Required tasks.
**a.** Translate this sentence from the profile of Zhuyang Liu into Spanish: "Breaking the fourth wall is central to their approach, drawing audiences into absurd, darkly humorous, and densely layered worlds."
**b.** Write the next passage of the profile of Zhuyang Liu, picking up after its final sentence.

Exercise text.
10 Questions with Zhuyang Liu
Al-Tiba9 Art Magazine ISSUE18 | Featured Artist
Zhuyang Liu (b. Beijing, based in London) is a trans-media artist whose practice spans sound, performance, film, moving images, writing, and installation. Their work interrogates identity, labour, technocracy, and the body through immersive, often surreal narratives that blur boundaries between fiction and reality. Breaking the fourth wall is central to their approach, drawing audiences into absurd, darkly humorous, and densely layered worlds.
Zhuyang sparks dialogue around existence, politics, consumption, law, and collective life by intervening in public spaces with a mix of titillation and eerie precision. Superimposing daily urban experiences with transgressive fictional elements, their work thrives on contradiction, blending post-apocalyptic urgency with humour, joy, and excessive theatricality.
Zhuyang Liu - Portrait
HELMETING | Project Statement
In HELMETING, performers wear motorcycle helmets wrapped in human skin, reversed headphone systems, and stage surreal public acts, cooking, gambling, solving crimes, on buses and communal sites. This volatile interplay of sound, character, and space becomes a critique of biopolitics, labour, and performative environments. The film installation employs three main synchronized screens and a fourth screen visualizing sound data, disrupting cinematic structure while immersing viewers in a fractured yet cohesive reality.
As a Guzheng musician and composer, Liu’s sonic expertise shapes their aesthetic. In Bus, Rabbit and Chicken Soup (2023), a live performance on a moving bus fuses drag, poetic fragments, rabbits, and chicken soup into a surreal meditation on love, justice, and grotesque tenderness.

Data shown.
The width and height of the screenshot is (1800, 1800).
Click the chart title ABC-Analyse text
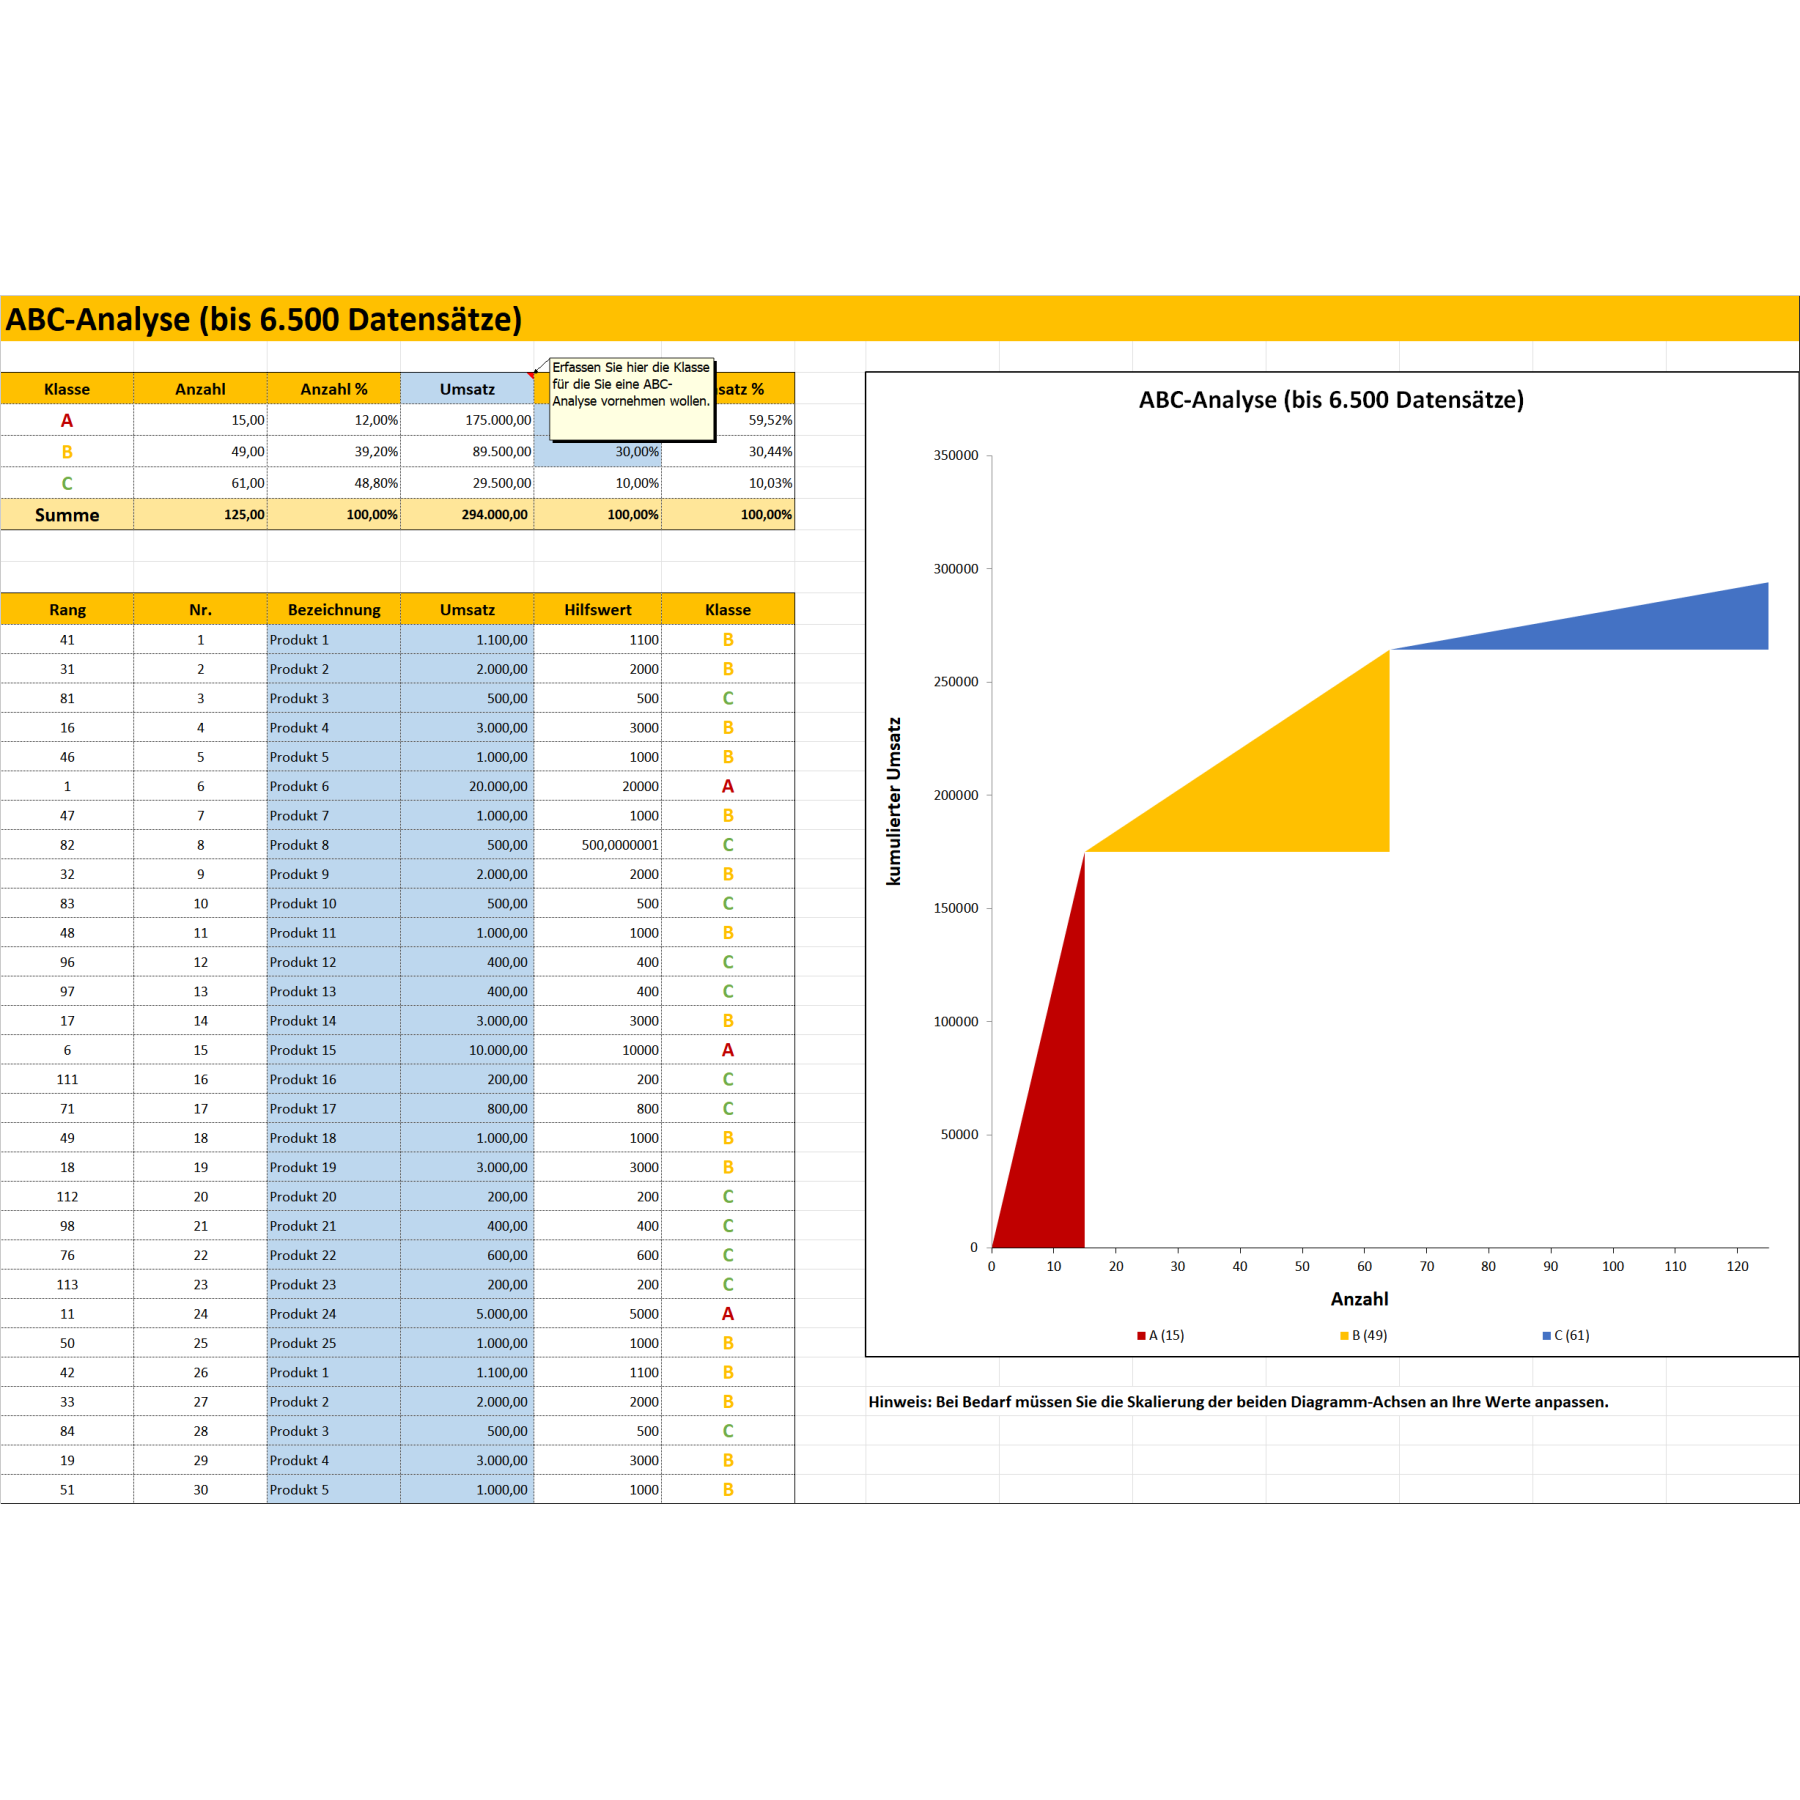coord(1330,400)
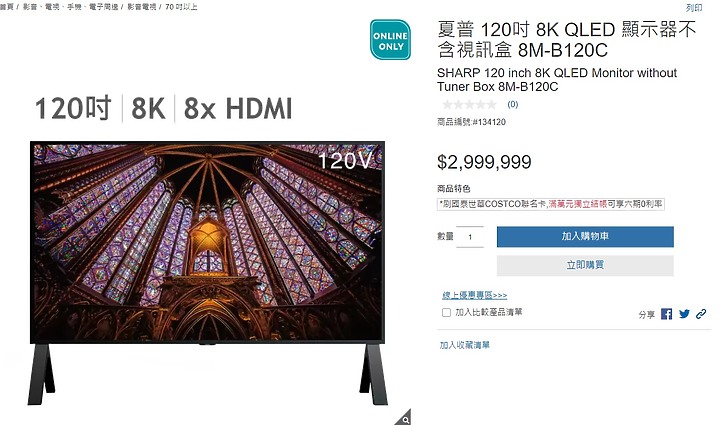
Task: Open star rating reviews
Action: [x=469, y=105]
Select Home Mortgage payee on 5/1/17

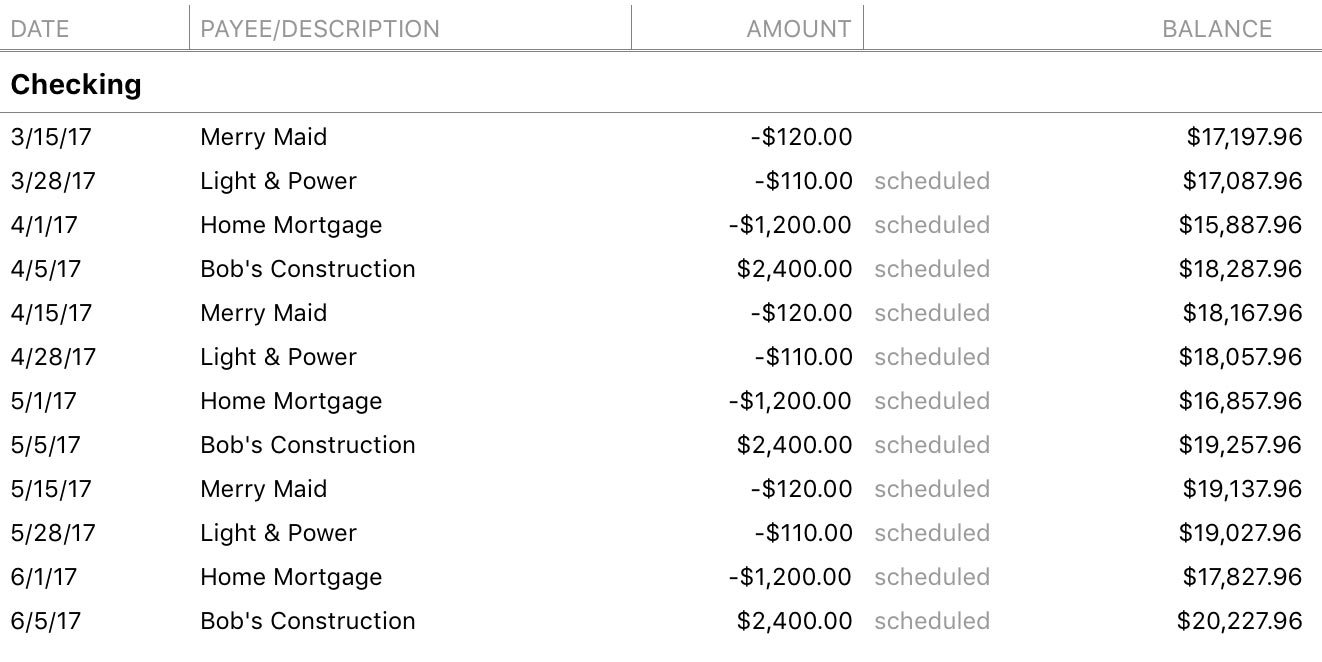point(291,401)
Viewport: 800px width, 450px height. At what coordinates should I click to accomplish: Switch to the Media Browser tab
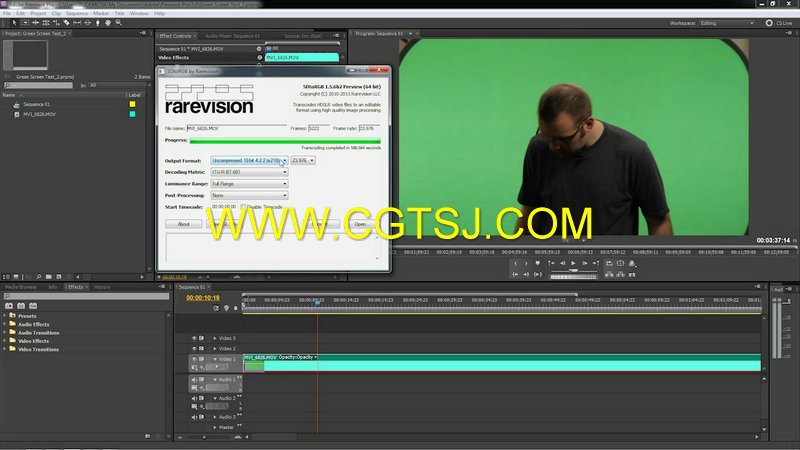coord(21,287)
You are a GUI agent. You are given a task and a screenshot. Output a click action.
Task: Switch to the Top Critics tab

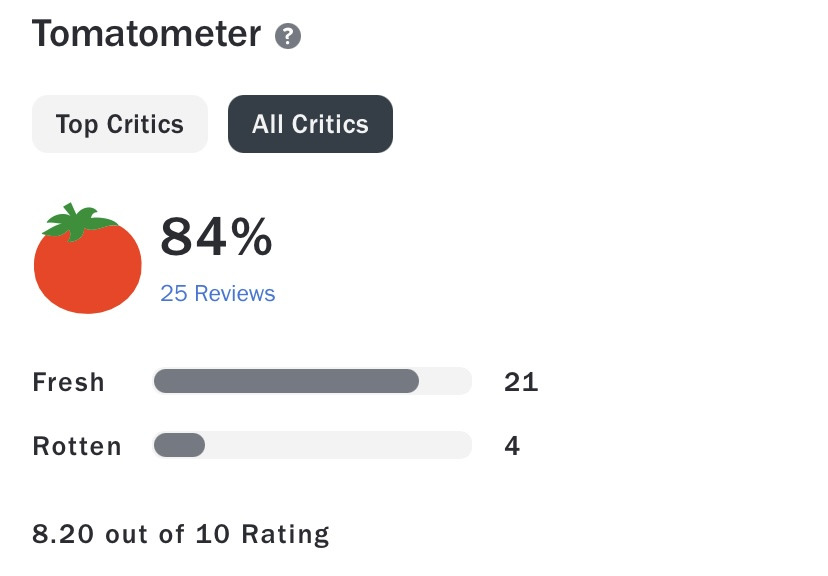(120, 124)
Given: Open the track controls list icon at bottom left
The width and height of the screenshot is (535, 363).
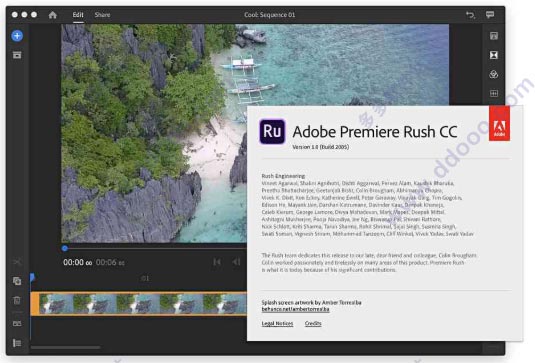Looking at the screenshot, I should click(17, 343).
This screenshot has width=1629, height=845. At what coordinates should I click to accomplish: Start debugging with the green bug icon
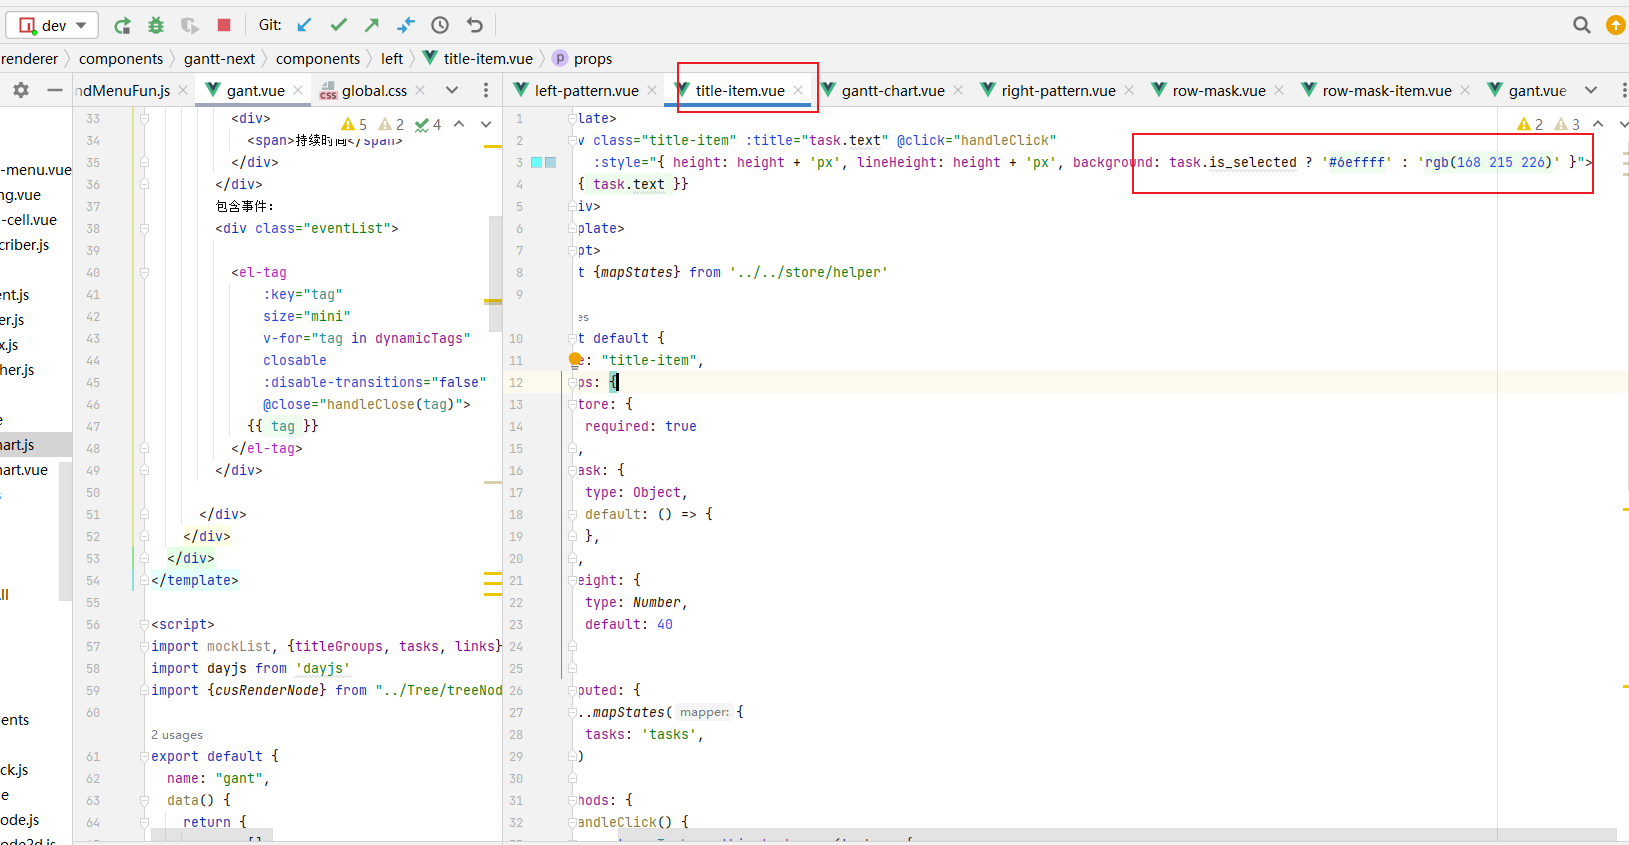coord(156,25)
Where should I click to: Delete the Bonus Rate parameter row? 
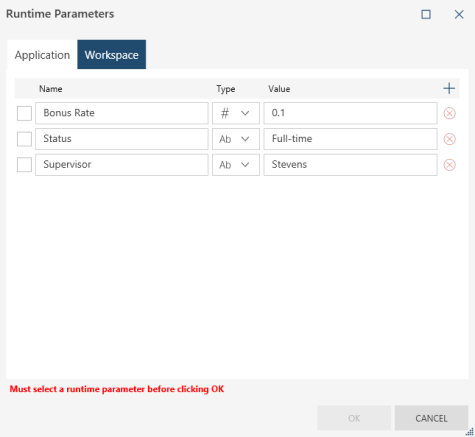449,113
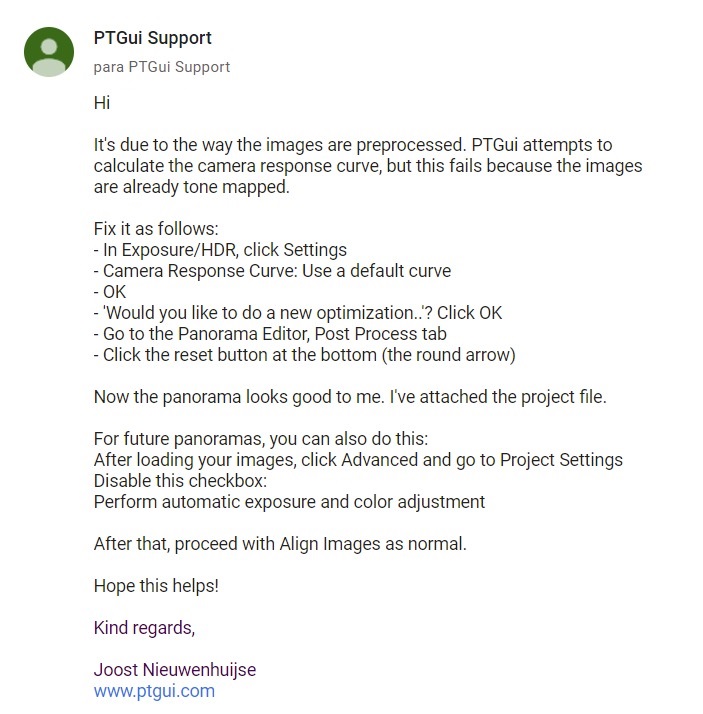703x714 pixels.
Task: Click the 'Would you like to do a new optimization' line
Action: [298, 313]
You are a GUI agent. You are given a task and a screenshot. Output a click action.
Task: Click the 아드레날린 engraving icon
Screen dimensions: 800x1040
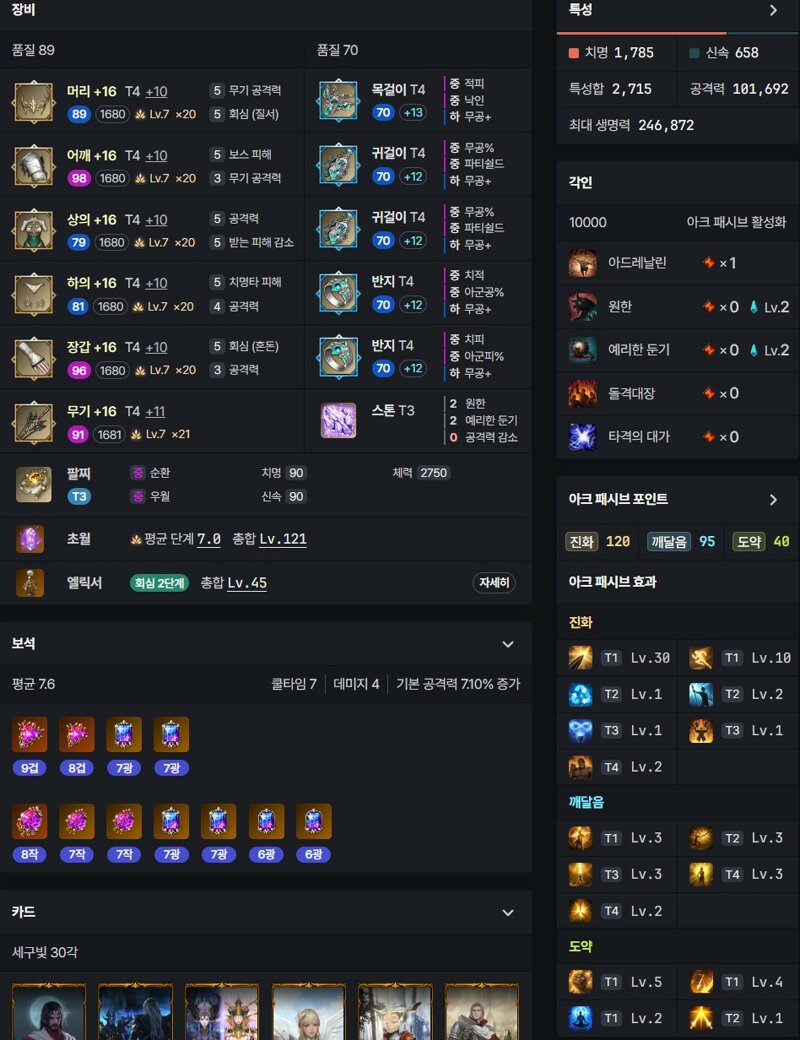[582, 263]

Answers to the exercise.
**a.** Romper la cuarta pared es un aspecto central de su enfoque, que atrae al público hacia mundos absurdos, de humor negro y densamente estratificados.

**b.**
Their practice is often described as post/pre-apocalyptic, celebrating excess while exposing socio-political systems. Works like A Sperm with Shareholding... (2023) use speculative fiction to explore synthetic-organic boundaries and evolving control over the body.
Zhuyang’s hybrid works challenge perception, collapsing reality and fiction into multisensory experiences that question how we live, relate, and imagine.
AL-TIBA9 ART MAGAZINE ISSUE18
INTERVIEW
Can you share how your journey as an artist began? Were there specific moments or experiences in your early life that set you on this path?
Like many kids who loved art, I started with painting. As a teenager, I was drawn to the tension of colours and the physicality of the canvas. Growing up in a family with both literary and medical backgrounds, I can now see how this environment laid the foundation for my later interest in cross-disciplinary work. Before university, I worked in commercial film, directing advertising spots. That experience taught me how to use image, narrative, and rhythm to shape an audience's perception. But I quickly realised that film, for me, wasn't a closed discipline, it was a language that could keep transforming. It could merge with sound, space, performance, and text to create an open, interactive system. That realisation pushed me to explore intersections between different media and fields of research. At the time, I didn't even know what "art" was; I just started making things on my own until someone introduced me to the term "contemporary art."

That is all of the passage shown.